La fiesta causó tanto gusto, que se repitió el 18 de enero siguiente. Las noches del 19 y 20 de noviembre hubo luminarias por el nacimiento del Delfín francés, y en la última de aquéllas, la real Guardia española celebró en la plaza de Palacio una cabalgata con disfraces y libreas.
El bautismo del tierno vástago se efectuó el 21 de noviembre, y fue quizás el más solemne y pomposo de cuantos presenció España en el siglo XVII. SU descripción, minuciosamente erudita y artísticamente evocadora, ha sido hecha por el señor Maura Gamazo modernamente, con copia de documentación y galas de estilo[142]. Sólo un resumen cabe en este cuadro sintético.
La Real Capilla, donde el acto había de efectuarse, y los corredores de Palacio, revistiéronse con tapices y colgaduras riquísimas. Ante el altar mayor y bajo un dosel de carmesí y oro, sostenido por columnas de plata, lucía la pila de Santo Domingo, llevada allí para cristianar al príncipe; en el presbiterio, en otro templete de seda blanca, veíanse los almohadones de brocado para vestirle y desnudarle. Las alfombras turcas, los braseros de cobre, donde ardían aromáticas hierbas; la profusión de luces y músicas, y la riqueza incalculable de trajes y joyas que ostentaban los asistentes al acto, producían deslumbradora impresión.
Era madrina la infanta Margarita, que vestía saya de raso blanco, bordado con sedas de colores, y cubría su cabeza con brillante aderezo de plumas. El niño Carlos, vestido con mantillas azules bordadas en plata, era conducido por su aya, la marquesa de los Vélez, en una silla de tela blanca y coral, protegida por cristales valiosos, y de la que fueron portadores seis reposteros de cama. La madrina marchaba a la derecha del príncipe; a la izquierda, para sostenerle en la pila, iba el duque de Alba, vestido a la húngara, con un blanco ropón, adornos de oro y plata y una banda de oro y carmesí. Otros grandes de España llevaban los utensilios con que habían de proceder al bateo: toallas, salero, aguamanil, etc. A cada una de las damas daban escolta uno o más caballeros, sosteniéndole otro la cola. Todos lucían galas del mayor lujo. Los guardias, con sus ricas libreas y relucientes armas, completaban el cuadro policromo, imponente y deslumbrador.
La procesión de invitados, en las galerías de Palacio; la de carrozas, literas y guardias, en el exterior, y más aún la abigarrada muchedumbre que ante los muros del recinto real afluía, rebasaban los límites de lo que en los frecuentes festejos palatinos era habitual[143].

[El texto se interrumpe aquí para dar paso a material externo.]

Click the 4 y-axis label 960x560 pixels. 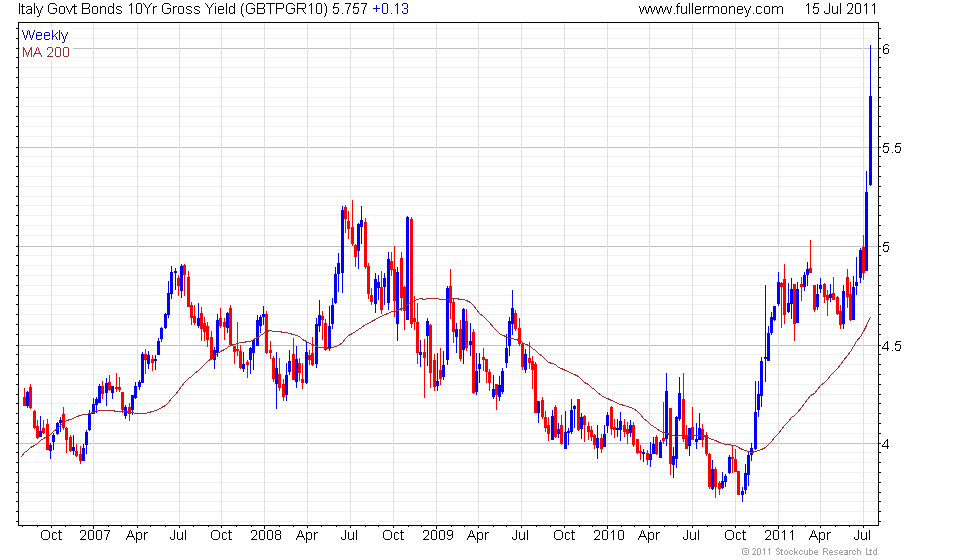coord(886,444)
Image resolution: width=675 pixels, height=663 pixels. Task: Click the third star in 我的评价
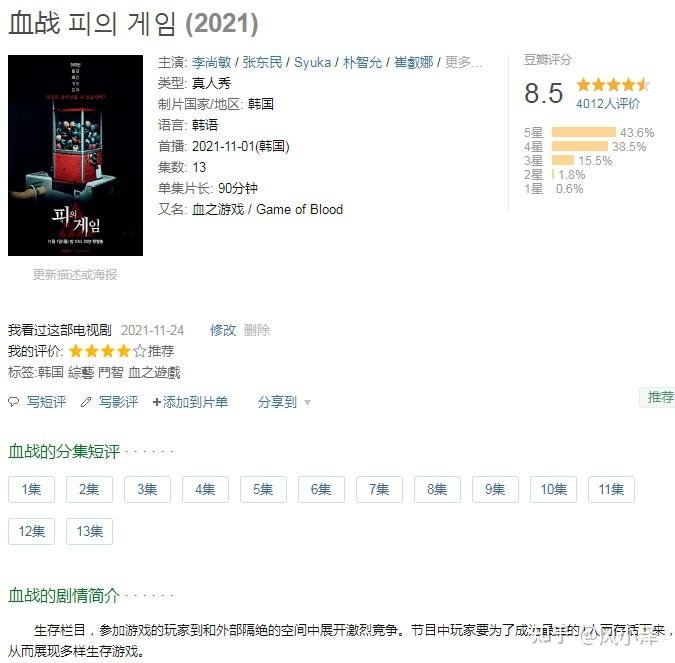click(108, 351)
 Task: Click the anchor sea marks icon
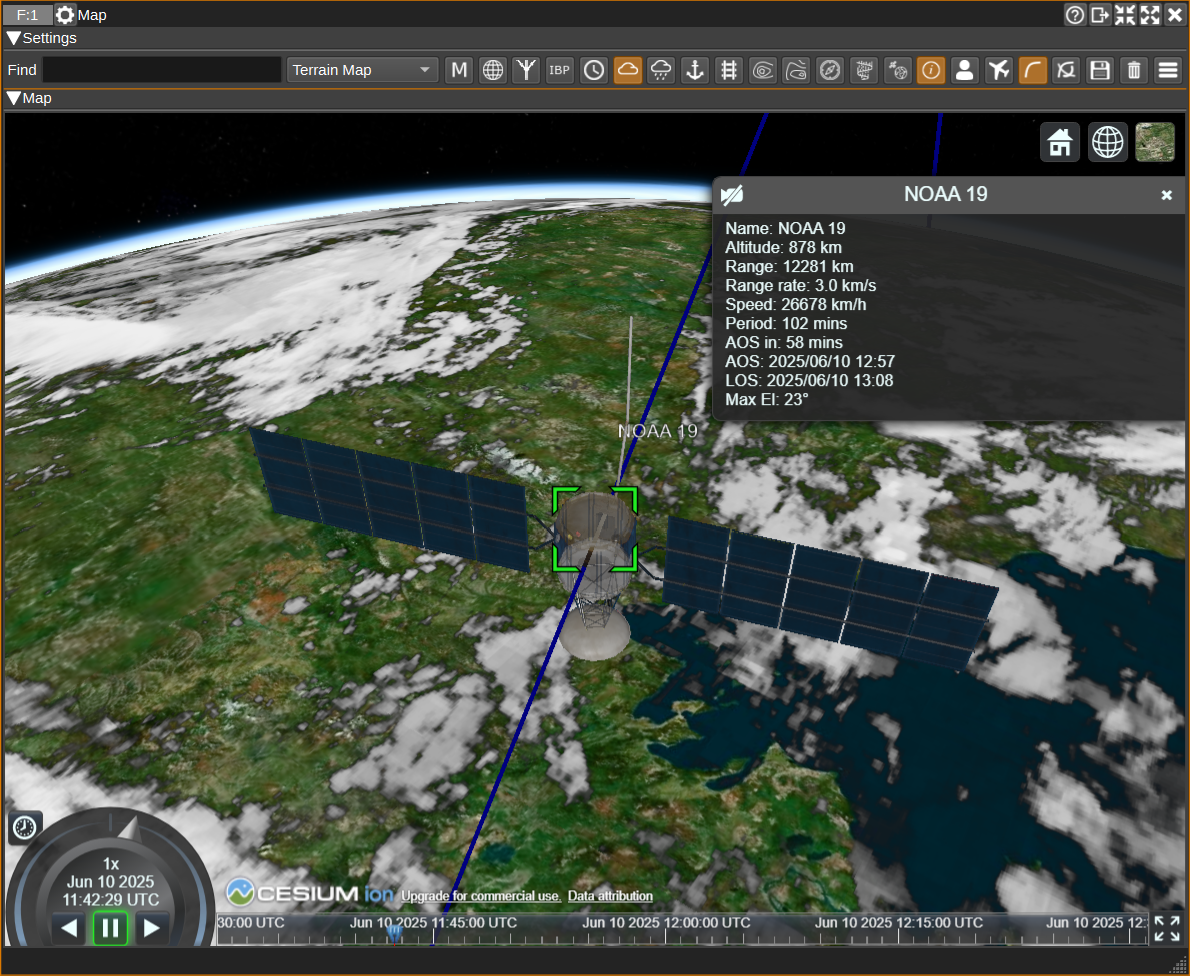[x=695, y=70]
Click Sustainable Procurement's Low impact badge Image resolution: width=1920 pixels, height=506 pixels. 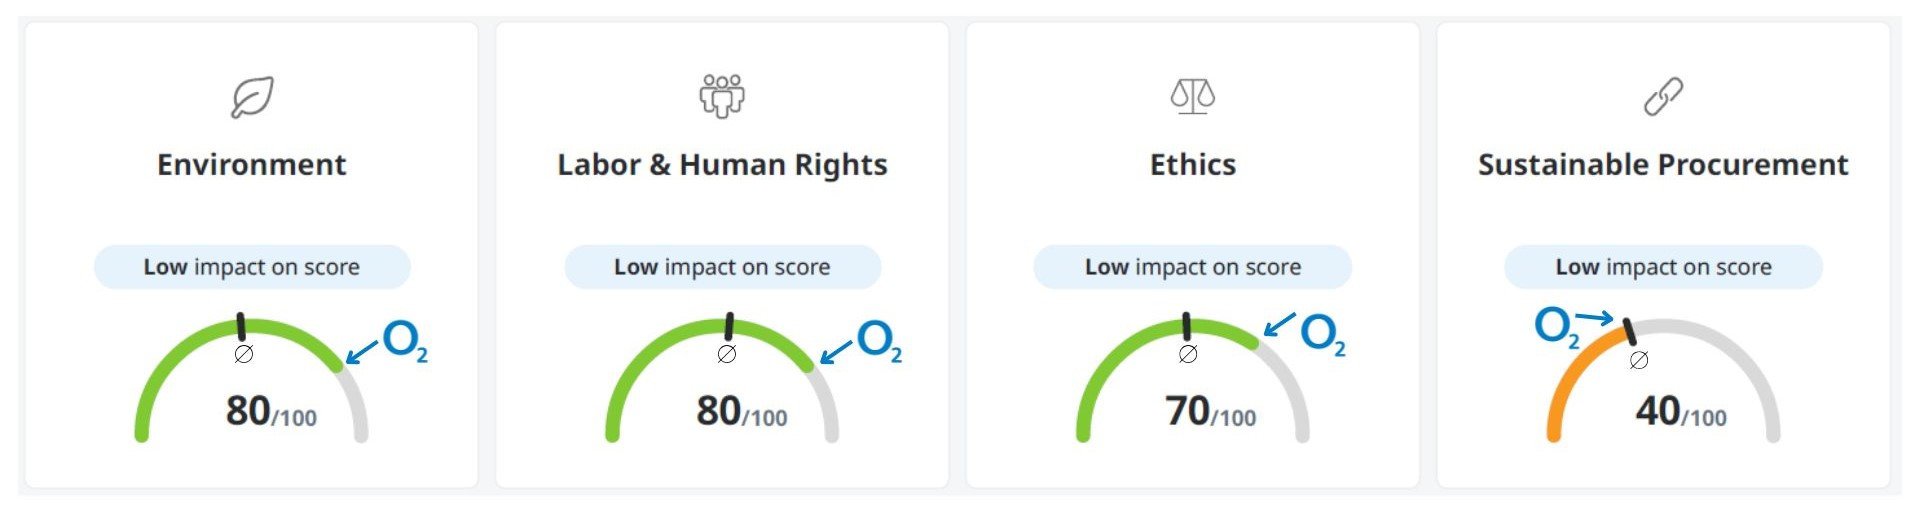(1663, 267)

Fue la última gran fiesta del reinado, y cortesanos y pueblo, presintiéndolo, la saborearon con fruición, cada uno a su modo y donde podía.
Nunca hubo en España fiebre espectacular y bulliciosa tan intensa y prolongada como lo fueron los cuarenta y cuatro años del reinado del Rey-poeta. Con buen o con mal gusto, con chocarrería o con exquisitez, aquella Corte no conocía punto de descanso en sus diversiones. Nunca presenció Madrid un ciclo más continuo y brillante.
La muerte de Felipe IV le dio fin en 1665.
La taciturnidad enfermiza del nuevo rey Carlos II, y las negras tocas que la viudez puso en la regente su madre monja en la indumentaria, según Carreño de Miranda La retrató, y monja en el espíritu, no eran a propósito para holgorios y divertimientos. Una ola negra parecía envolver aquella Corte, poco ha pletórica de bullicio, de animación, de músicas, de colores, de suntuosidades brillantes, de jocundos regocijos, que, echando un velo de frivolidad sobre las desgracias públicas, era un vivo y perenne canto a la alegría de vivir.
Después, la austeridad de los primeros Borbones y los sacudimientos militares y políticos de la España contemporánea, impidieron que volviese a haber etapa análoga de esplendores palaciegos.